* AIM OF THE EXERCISE: Every line of the entries below from the one containing "539x405 pixels." to the one containing "The height and width of the screenshot is (636, 963).", both ends included, must be written out exactly. No other line belongs in the answer.
Top of STUDY MATERIAL
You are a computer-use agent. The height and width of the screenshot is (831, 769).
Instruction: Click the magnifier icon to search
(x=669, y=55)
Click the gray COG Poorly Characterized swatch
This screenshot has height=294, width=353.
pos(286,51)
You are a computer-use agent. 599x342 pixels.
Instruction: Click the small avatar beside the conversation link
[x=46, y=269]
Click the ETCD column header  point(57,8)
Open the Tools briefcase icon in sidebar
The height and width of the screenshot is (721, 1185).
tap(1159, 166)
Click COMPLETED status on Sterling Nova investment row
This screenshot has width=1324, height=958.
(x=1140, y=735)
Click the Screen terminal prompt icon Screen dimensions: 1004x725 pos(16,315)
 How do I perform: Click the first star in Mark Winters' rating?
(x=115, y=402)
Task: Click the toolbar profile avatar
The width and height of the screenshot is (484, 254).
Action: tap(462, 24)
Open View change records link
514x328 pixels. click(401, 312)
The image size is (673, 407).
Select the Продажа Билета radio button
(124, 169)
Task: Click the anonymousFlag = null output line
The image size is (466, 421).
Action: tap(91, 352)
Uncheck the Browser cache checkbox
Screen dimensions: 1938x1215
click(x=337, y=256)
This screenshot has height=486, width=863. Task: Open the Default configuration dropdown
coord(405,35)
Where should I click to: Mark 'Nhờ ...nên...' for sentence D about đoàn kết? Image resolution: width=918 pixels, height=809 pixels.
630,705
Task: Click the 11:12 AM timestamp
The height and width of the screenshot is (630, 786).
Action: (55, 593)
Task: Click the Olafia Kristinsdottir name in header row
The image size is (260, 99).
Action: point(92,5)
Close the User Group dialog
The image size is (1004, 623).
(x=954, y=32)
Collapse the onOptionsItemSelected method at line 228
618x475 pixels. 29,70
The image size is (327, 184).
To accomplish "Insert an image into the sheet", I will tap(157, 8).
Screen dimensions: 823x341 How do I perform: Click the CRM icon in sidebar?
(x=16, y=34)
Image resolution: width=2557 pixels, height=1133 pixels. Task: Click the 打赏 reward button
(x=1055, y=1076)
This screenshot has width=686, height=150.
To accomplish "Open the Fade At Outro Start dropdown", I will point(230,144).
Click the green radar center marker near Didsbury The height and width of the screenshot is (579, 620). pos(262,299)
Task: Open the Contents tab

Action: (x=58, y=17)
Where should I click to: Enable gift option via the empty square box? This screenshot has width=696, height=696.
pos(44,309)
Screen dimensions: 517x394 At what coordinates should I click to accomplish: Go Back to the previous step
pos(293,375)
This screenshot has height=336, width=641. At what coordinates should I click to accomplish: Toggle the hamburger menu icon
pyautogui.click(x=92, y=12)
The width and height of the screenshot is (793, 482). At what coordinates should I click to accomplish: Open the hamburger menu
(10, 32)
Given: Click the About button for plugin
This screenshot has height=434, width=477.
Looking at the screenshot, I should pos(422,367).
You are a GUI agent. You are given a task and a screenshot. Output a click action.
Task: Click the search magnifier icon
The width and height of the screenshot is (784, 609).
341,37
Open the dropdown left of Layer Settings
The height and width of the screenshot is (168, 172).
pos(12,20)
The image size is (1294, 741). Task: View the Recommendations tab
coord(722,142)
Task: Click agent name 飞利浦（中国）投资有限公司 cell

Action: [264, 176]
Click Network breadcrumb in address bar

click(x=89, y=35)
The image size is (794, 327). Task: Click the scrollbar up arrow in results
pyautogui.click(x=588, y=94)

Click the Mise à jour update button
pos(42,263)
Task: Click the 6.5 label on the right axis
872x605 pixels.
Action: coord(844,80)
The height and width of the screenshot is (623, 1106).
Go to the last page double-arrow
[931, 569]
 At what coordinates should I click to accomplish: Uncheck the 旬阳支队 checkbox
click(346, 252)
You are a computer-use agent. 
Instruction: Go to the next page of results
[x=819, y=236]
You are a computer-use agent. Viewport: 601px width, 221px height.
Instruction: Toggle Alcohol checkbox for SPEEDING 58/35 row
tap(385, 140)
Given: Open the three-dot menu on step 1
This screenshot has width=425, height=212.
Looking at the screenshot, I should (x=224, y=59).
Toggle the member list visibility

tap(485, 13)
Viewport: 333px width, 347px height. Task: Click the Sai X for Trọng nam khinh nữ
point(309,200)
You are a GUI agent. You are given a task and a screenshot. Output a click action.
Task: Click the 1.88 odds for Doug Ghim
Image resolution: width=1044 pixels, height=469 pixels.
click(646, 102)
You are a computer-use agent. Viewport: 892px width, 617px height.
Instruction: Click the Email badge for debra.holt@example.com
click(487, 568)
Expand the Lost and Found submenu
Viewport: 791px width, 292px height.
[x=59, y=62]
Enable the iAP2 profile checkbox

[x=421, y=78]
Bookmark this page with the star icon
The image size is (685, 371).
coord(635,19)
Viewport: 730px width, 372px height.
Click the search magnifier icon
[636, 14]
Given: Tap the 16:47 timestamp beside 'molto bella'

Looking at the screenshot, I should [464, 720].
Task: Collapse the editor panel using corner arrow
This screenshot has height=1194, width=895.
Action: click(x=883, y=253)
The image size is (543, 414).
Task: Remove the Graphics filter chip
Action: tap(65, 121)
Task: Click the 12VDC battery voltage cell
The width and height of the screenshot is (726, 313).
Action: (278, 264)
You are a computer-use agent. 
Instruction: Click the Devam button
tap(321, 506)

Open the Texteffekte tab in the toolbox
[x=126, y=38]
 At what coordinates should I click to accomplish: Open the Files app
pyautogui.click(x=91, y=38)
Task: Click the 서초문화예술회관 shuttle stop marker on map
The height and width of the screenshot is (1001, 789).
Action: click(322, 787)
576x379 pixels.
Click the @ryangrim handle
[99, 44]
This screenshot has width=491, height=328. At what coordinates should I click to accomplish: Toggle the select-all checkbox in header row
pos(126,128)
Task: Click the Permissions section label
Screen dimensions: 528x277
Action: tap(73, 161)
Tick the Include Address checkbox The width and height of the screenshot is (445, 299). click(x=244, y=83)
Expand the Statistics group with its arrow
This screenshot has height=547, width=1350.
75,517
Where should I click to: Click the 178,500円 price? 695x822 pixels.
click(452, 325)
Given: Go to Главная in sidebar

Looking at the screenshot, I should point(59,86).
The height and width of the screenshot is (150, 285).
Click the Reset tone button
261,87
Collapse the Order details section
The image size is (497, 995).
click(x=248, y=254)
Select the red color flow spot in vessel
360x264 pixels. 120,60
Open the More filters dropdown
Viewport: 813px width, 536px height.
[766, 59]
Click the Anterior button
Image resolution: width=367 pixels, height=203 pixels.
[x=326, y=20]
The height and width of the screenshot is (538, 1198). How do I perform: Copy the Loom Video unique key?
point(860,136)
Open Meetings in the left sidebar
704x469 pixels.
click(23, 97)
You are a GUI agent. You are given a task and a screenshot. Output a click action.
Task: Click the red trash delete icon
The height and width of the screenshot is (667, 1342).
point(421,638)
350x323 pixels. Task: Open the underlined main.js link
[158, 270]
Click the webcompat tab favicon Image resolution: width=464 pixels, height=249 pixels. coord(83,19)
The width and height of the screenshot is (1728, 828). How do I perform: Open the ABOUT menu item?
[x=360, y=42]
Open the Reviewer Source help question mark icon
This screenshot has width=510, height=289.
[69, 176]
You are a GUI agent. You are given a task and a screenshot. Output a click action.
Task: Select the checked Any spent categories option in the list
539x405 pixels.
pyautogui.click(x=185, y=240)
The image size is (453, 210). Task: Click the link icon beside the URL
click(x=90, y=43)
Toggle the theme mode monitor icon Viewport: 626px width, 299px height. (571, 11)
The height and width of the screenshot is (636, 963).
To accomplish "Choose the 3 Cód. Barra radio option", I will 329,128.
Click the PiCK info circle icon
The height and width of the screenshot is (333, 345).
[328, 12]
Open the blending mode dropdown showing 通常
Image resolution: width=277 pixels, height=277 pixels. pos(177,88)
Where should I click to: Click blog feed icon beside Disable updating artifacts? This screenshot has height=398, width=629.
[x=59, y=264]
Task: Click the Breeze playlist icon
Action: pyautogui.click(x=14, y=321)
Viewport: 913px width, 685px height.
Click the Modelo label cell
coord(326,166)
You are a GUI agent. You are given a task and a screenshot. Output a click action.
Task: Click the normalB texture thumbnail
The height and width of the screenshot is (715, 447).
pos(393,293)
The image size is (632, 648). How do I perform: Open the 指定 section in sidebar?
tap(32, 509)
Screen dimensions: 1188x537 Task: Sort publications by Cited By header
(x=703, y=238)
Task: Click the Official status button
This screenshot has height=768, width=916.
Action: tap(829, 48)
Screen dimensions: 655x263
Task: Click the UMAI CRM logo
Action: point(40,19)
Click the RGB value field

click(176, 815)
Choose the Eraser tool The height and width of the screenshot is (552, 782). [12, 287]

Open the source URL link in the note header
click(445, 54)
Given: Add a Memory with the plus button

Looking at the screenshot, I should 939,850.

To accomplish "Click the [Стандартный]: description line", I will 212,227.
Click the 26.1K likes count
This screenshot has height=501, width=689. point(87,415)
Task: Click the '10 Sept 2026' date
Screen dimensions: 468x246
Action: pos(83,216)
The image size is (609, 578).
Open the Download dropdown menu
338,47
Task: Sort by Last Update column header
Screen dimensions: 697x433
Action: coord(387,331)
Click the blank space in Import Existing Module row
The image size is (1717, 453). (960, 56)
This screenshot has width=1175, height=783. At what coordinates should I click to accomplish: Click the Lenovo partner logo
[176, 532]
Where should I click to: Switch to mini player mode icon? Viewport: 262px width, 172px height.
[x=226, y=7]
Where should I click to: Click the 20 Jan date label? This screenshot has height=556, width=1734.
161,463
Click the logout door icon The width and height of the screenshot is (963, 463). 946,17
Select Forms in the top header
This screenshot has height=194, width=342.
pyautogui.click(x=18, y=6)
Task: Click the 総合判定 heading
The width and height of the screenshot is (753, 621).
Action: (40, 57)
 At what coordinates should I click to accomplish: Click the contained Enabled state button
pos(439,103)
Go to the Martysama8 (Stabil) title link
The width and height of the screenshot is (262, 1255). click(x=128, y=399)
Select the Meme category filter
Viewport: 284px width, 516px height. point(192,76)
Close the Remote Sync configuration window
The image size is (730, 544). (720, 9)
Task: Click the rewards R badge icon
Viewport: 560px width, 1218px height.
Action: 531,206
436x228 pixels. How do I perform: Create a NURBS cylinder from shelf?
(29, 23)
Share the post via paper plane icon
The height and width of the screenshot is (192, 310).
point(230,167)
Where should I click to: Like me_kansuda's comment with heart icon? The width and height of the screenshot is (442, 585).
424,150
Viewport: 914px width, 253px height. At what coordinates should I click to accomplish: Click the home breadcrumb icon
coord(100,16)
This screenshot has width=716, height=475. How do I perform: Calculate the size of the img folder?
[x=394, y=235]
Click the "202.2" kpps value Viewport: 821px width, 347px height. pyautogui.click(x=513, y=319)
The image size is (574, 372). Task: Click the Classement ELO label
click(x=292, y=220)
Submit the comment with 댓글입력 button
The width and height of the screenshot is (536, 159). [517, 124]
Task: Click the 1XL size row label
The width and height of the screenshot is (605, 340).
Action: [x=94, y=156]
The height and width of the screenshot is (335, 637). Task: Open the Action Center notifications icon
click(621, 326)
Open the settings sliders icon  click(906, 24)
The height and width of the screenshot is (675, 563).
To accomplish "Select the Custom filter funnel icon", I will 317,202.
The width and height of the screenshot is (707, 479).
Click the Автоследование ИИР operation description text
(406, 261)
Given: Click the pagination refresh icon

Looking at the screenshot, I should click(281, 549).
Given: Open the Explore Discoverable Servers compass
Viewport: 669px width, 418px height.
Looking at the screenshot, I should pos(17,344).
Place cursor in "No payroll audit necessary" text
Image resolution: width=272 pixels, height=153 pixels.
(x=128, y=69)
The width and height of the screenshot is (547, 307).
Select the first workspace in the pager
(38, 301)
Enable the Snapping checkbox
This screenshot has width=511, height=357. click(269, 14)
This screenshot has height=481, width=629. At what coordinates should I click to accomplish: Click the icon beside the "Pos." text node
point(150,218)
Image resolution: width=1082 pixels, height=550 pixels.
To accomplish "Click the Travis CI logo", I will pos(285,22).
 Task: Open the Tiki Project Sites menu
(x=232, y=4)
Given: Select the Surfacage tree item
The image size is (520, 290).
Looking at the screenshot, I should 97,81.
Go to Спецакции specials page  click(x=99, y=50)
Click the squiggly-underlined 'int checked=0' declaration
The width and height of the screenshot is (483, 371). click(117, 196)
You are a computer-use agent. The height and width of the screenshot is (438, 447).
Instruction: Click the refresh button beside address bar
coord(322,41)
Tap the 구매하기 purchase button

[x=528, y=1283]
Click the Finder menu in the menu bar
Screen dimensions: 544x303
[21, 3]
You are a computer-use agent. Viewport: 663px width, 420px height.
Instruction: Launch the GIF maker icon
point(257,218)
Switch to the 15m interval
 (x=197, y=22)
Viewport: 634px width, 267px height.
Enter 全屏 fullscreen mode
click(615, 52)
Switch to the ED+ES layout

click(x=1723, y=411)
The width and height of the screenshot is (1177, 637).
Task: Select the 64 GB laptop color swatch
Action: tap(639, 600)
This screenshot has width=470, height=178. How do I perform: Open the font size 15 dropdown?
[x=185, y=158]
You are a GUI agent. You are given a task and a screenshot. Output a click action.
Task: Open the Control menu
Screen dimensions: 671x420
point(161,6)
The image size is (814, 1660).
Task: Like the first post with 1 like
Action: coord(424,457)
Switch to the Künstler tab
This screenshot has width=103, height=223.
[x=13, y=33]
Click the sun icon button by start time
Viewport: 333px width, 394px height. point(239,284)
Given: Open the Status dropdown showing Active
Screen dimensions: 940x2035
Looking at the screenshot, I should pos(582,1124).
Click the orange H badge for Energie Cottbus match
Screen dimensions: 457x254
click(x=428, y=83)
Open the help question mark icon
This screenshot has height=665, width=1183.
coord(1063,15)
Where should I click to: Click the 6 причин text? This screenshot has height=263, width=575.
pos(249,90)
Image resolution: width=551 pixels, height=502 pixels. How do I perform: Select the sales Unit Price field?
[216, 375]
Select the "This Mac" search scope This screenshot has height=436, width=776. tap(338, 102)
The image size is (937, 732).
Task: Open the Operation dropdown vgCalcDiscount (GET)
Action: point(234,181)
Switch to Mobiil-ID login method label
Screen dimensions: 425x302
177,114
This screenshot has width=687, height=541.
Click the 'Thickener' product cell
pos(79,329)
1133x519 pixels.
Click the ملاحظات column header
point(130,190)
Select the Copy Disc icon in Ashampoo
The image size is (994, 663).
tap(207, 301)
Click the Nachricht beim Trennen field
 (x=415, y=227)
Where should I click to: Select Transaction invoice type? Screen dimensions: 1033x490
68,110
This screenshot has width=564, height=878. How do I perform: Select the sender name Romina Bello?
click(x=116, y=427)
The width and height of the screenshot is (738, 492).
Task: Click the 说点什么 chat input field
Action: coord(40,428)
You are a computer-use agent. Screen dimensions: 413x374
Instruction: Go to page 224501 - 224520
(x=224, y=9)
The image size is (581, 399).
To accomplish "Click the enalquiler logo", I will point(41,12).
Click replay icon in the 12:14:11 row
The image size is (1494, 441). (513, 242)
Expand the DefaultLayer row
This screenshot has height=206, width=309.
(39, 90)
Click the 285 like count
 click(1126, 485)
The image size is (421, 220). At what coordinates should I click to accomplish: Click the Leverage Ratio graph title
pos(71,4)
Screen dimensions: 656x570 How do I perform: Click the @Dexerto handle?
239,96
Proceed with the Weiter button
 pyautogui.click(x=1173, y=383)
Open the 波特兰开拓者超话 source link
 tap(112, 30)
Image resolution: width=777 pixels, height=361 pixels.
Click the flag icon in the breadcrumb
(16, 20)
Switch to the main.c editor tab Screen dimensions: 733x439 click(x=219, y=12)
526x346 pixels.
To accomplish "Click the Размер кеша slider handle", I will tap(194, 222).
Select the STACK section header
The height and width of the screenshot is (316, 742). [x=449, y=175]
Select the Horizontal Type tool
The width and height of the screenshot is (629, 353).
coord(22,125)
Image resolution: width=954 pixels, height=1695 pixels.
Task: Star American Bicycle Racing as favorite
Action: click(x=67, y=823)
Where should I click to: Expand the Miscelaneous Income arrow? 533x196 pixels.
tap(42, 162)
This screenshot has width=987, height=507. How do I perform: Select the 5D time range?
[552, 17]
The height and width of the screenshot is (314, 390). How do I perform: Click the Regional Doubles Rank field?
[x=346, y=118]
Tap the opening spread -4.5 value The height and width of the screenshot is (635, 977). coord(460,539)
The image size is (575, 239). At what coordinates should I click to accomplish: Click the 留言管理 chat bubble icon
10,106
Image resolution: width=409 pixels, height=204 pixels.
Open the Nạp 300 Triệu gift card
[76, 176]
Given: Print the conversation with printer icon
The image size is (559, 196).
Bottom of STUDY MATERIAL
* EXERCISE RESPONSE:
539x405 pixels.
pyautogui.click(x=185, y=240)
The image size is (453, 210). Task: Click the link icon beside the URL
click(x=90, y=43)
Toggle the theme mode monitor icon Viewport: 626px width, 299px height. (571, 11)
The height and width of the screenshot is (636, 963).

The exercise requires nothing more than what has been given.